Tern, tern, tern.

It is the season of terns on Humboldt Bay. These species of birds are in the same family as gulls, but you can see the difference in an instant. Gulls are heavy and slow, terns are so light and agile they have an almost insect-like weightlessness as they twist and turn on long pointy wings. Gulls are opportunistic feeders and often scavengers and have learned to make their living at landfills and dumps where birders hold their noses in search of rarities. Terns are plunge divers (most of them anyway) for small fish prey and would never be so at ease among humans as to strut into a seaside convenience store to nab a bag of chips.

Both gulls and terns suffered population losses worldwide as their eggs have been scavenged for centuries by humans looking for an easy protein source. Their innocence to this predation is reflected in the names given the trusting birds by humans: “gull” having the same root as gullible, and “noddy”, a name given to several members of the tern clan, meaning “idiot” or “simpleton”. Not surprisingly, humans did not manage this bounty well (who was really the simpleton here?) and over-harvesting led to decimation of the colonies of birds and no more easy eggs.


September is the best month for terns in Humboldt County and this year it was possible to see six species in one day near the tip of South Spit in a sandy cove on the bay side of the skinny peninsula, just south of the breakwater. Most numerous are the Elegant Terns, who breed in colonies in Mexico and then disperse both north and south, many hundreds of them come to Humboldt Bay. They are grouped among the larger terns and the golden, long, slightly down-turned bill indeed gives them an elegant look.

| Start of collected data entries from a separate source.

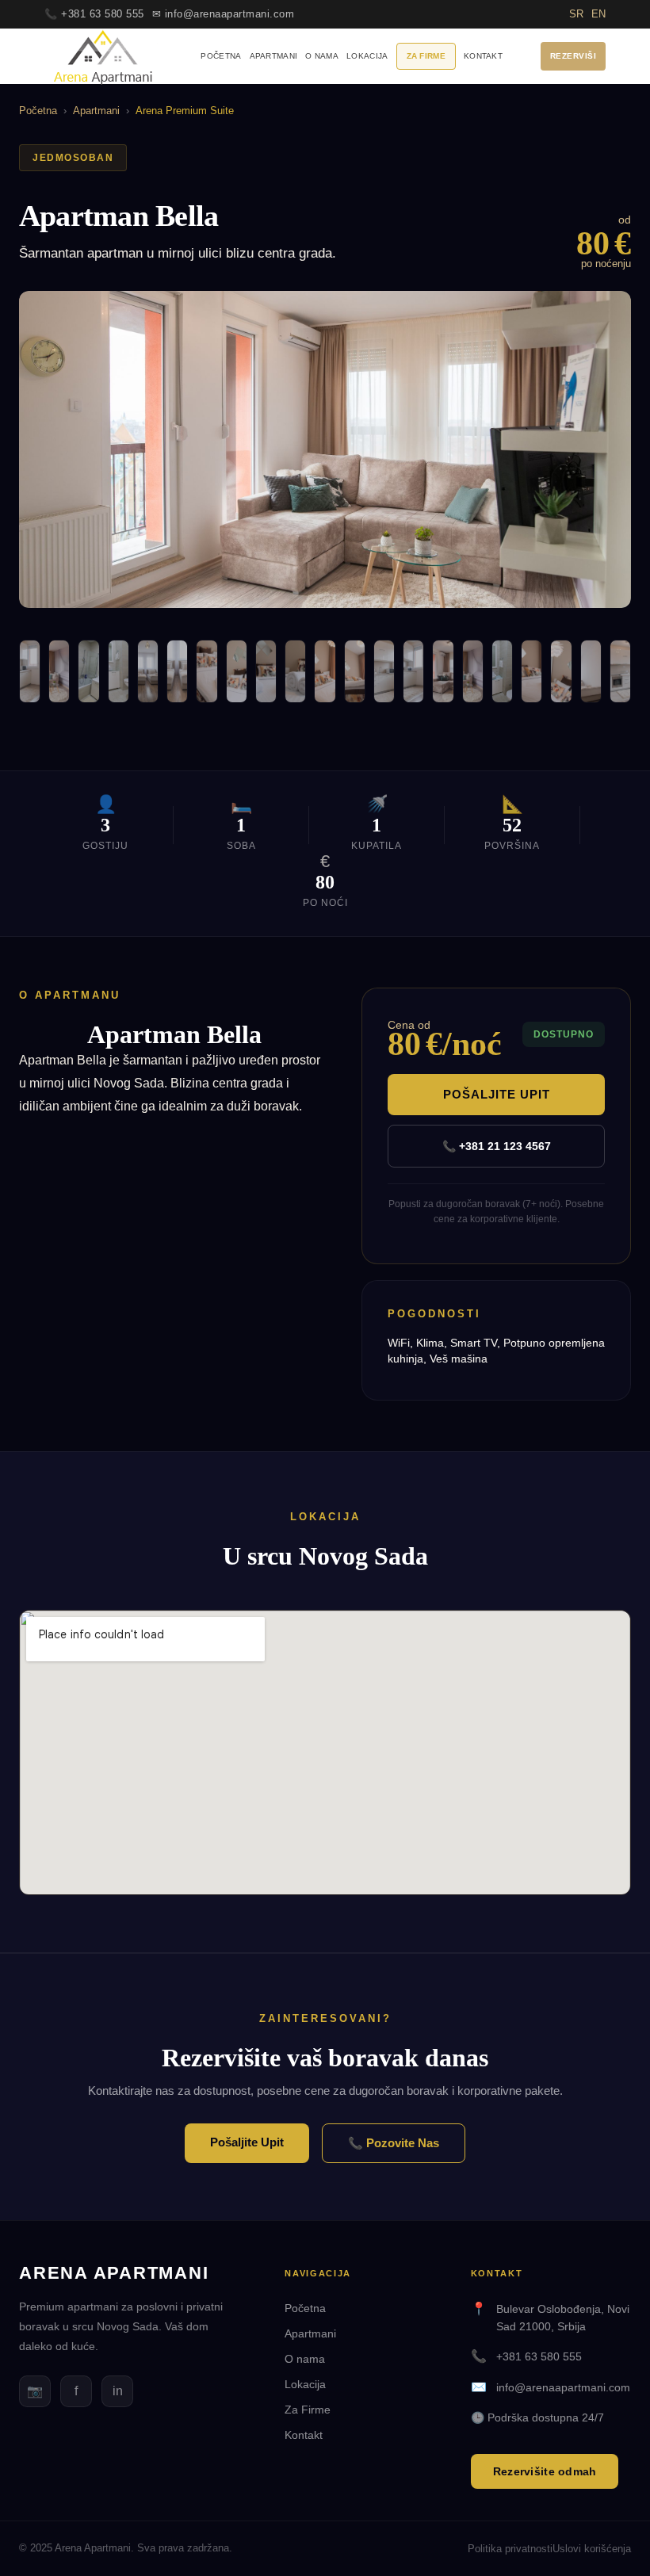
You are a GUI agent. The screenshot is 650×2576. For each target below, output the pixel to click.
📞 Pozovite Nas (393, 2143)
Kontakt (483, 56)
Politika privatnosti (510, 2549)
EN (598, 14)
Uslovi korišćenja (591, 2549)
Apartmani (274, 56)
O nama (321, 56)
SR (576, 14)
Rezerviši (573, 56)
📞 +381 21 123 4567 (496, 1146)
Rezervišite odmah (545, 2471)
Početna (221, 56)
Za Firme (426, 56)
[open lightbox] (325, 449)
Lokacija (367, 56)
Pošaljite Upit (496, 1094)
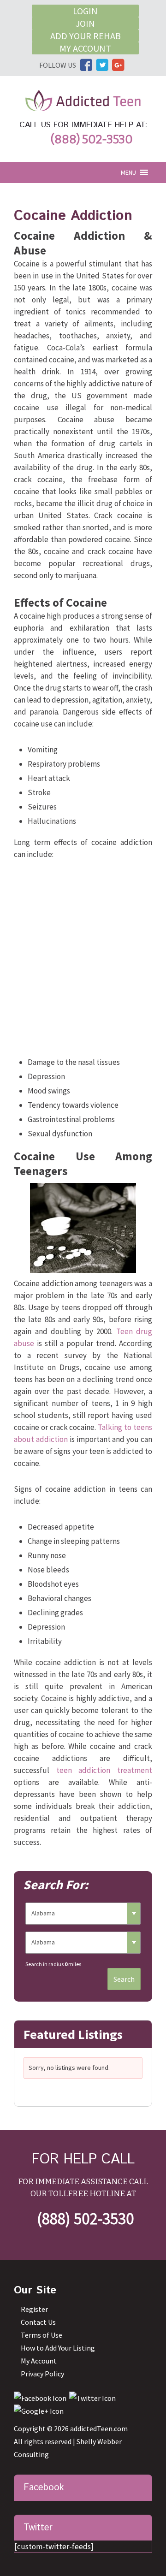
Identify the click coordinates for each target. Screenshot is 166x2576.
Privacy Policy (42, 2373)
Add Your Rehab (85, 35)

The world’s largest tern is the Caspian, and it is found on every continent but Antarctica. In September, Caspians, with their bulky appearance and stout neon red bills, have finished their breeding season and are starting to thin out as they begin to head south for the winter.

Common Terns are medium sized and are technically rare on this side of the North American continent, but a few of them each year are not unexpected. This year, there have been hundreds of them, making them close in number to the Elegants.




Forster’s Terns, also expected but technically rare here, can be told in the non-breeding September plumage by their isolated black eye patch which differs from most other tern species whose black cap recedes into a Wallace Shaun-like do, forming a black ring around the back of the head.

Arctic Terns are famous for making the longest migration of all bird species. After breeding in the far north, they travel over 18,000 miles to the Antarctic to summer there. The Arctic Tern seen several times this September in the little cove on South Spit had a leg deformity that made me wonder whether it would be able to complete its odyssey to the South.


The Black Tern, second smallest of the whole tern family, is a skimmer of fish rather than a plunge diver, and also eats aquatic invertebrates and insects. It is an unexpected rarity in Humboldt, although the bird is not hard to find in its normal inland range throughout much of the northern US. In breeding plumage the head and breast are jet black, but in September the Black Tern that showed up in Humboldt had darkish wings, but white head and neck with distinctive facial markings. For some reason, the Black Tern was not very welcome among the other terns who roosted peacefully together. I even saw the little Black Tern being picked on in a flying group of Common Terns.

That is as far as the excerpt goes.